Глава 4. Белая ворона

Столик, пустивший корни в углу привокзального кафе, проявил себя как плодороднейшее рабочее место для неопытного писаки. Затаённая обида вкупе с нахлынувшим вдохновением и ударом обжигающего мозг порошкового кофе вылились многочасовым изложением скопившихся за последние пару дней мыслей.

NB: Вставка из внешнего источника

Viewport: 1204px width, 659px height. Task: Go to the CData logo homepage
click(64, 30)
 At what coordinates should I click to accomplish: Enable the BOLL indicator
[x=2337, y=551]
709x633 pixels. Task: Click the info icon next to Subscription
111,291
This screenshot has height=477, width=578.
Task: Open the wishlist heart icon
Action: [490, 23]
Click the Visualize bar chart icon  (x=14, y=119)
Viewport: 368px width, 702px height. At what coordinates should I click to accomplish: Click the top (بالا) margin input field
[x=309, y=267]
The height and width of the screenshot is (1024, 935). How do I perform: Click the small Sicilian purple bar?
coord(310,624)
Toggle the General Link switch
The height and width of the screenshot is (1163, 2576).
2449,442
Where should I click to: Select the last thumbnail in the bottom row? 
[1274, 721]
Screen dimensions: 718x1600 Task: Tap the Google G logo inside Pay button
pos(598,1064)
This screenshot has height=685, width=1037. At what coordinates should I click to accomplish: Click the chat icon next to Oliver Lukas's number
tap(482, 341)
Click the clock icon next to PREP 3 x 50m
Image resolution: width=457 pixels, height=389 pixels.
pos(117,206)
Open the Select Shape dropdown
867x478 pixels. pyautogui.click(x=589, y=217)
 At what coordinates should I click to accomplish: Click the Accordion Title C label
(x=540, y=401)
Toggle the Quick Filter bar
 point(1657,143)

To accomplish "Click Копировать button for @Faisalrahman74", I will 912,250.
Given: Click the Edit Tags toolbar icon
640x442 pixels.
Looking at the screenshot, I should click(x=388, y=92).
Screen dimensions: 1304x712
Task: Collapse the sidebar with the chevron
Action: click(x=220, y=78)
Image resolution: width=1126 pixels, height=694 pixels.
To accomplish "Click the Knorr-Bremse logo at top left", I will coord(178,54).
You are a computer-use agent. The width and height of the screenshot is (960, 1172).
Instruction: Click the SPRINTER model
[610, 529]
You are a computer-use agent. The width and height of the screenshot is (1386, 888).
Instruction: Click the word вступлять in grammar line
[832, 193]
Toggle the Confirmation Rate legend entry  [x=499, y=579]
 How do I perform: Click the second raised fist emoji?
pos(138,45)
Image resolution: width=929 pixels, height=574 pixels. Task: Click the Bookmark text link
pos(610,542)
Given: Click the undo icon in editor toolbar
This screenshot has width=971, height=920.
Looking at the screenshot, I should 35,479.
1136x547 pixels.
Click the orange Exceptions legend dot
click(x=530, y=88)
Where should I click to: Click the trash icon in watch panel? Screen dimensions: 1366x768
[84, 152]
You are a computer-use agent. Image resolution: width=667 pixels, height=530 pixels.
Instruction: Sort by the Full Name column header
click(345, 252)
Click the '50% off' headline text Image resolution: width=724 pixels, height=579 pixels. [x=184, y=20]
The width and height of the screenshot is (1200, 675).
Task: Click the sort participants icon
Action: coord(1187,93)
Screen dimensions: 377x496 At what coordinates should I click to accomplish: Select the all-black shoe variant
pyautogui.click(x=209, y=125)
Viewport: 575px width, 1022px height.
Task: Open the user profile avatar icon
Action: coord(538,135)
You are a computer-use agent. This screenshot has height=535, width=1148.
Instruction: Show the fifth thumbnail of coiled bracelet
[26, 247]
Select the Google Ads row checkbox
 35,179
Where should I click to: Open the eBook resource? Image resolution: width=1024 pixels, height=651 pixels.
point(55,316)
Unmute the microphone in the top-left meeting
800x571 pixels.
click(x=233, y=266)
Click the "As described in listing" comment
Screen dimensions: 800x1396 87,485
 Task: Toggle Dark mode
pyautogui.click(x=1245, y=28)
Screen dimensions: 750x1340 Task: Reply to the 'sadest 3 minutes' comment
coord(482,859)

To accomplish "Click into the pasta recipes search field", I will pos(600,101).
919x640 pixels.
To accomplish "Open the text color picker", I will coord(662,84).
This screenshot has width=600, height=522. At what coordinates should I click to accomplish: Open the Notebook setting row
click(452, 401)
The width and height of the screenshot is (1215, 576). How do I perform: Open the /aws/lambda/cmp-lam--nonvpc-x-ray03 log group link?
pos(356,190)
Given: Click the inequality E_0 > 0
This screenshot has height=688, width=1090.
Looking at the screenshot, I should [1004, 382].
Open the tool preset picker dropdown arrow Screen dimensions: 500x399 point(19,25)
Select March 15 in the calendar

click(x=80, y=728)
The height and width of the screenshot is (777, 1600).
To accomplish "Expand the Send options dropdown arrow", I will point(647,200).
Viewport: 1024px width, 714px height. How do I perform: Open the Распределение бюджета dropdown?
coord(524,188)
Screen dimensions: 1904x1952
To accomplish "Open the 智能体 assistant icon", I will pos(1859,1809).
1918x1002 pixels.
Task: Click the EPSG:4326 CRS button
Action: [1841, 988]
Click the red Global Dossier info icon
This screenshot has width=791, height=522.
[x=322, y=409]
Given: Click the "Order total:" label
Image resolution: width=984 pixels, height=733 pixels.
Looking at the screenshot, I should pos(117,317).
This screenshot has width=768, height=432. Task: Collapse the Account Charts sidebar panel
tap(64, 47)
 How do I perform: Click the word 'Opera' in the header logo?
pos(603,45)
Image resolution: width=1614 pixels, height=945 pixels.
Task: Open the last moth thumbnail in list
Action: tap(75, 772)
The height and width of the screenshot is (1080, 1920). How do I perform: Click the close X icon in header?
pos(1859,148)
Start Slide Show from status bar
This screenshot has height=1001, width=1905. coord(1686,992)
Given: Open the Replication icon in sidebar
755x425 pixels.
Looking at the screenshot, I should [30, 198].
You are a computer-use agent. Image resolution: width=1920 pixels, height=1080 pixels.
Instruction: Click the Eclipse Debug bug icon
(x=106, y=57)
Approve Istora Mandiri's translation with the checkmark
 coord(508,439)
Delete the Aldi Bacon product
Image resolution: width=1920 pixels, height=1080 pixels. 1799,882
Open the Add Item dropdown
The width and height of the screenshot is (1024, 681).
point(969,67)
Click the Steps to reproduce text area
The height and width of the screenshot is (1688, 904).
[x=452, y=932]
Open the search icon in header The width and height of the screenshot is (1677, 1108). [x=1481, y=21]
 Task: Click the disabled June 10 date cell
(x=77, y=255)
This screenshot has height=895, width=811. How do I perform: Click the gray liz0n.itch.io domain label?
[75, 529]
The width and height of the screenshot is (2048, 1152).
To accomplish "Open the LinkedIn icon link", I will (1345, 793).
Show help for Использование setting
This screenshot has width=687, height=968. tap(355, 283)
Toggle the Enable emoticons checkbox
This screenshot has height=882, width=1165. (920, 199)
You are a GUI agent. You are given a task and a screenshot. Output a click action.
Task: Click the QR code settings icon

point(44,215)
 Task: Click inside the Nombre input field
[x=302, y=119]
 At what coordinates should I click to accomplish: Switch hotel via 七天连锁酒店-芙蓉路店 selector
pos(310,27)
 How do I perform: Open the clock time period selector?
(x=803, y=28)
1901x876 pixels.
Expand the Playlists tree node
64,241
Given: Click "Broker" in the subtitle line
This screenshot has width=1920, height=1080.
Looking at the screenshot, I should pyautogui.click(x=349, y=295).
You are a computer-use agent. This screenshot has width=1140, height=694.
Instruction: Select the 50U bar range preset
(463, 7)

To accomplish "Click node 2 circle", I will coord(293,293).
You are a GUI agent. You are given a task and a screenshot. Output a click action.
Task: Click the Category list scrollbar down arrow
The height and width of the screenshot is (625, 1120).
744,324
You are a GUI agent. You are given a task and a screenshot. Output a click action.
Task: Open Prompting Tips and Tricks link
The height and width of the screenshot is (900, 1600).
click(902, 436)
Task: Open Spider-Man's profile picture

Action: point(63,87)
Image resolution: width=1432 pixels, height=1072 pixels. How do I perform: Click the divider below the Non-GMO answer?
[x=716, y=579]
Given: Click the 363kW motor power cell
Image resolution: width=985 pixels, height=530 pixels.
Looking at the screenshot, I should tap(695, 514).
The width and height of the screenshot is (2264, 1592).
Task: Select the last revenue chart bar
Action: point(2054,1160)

Строчка за строчкой грифель впивался в пожелтевшую бумагу, барельефом растворяясь поверх синих клеток будущей книги. Секунды слияния чернил с листом прерывались десятками минут неподвижного молчания кисти. Мысль ускользала, извивалась, просачивалась сквозь пальцы, растворялась в воздухе и редкой пылью оседала на кончике пера. Муза кокетничала, заводила, искушала, тонким пальцем касалась нервов и вертела им у виска, томила в обмен на мимолётные озарения. Секундная стрелка давно слилась с циферблатом, на сотни тысяч оборотов обогнав часовую. Время остановилось внутри меня, но проносилось, подобно скоростным поездам, за пределами моей головы.

— Молодой человек, может быть, что-то ещё?

— Да, неплохо было бы перекусить, чем можете порадовать на обед?

— На ужин.

–…верно. Будьте добры, что-нибудь, что раньше бегало и жевало травку. И повторите кофе, пожалуйста.

Молодая официантка появилась вновь так же быстро, как и растворилась за стойкой. В руках она несла небольшой поднос с дымящейся картофельной массой, куском слегка подгоревшего мяса и очередной порцией кофе.

Я попросил счёт и принялся насыщать пустой желудок, отложив писательство на неопределённый срок. Возможно, творец и должен быть голоден, но и живым ему оставаться тоже не помешает. Да и какой из меня творец? Думаю, новичкам полагается фора.

Когда я получил счёт, в голову пришла неприятная мысль: проснувшись, я так и не проверил кошелёк. Ребята в поезде были дружелюбны, но их исчезновение о чём-то да говорило.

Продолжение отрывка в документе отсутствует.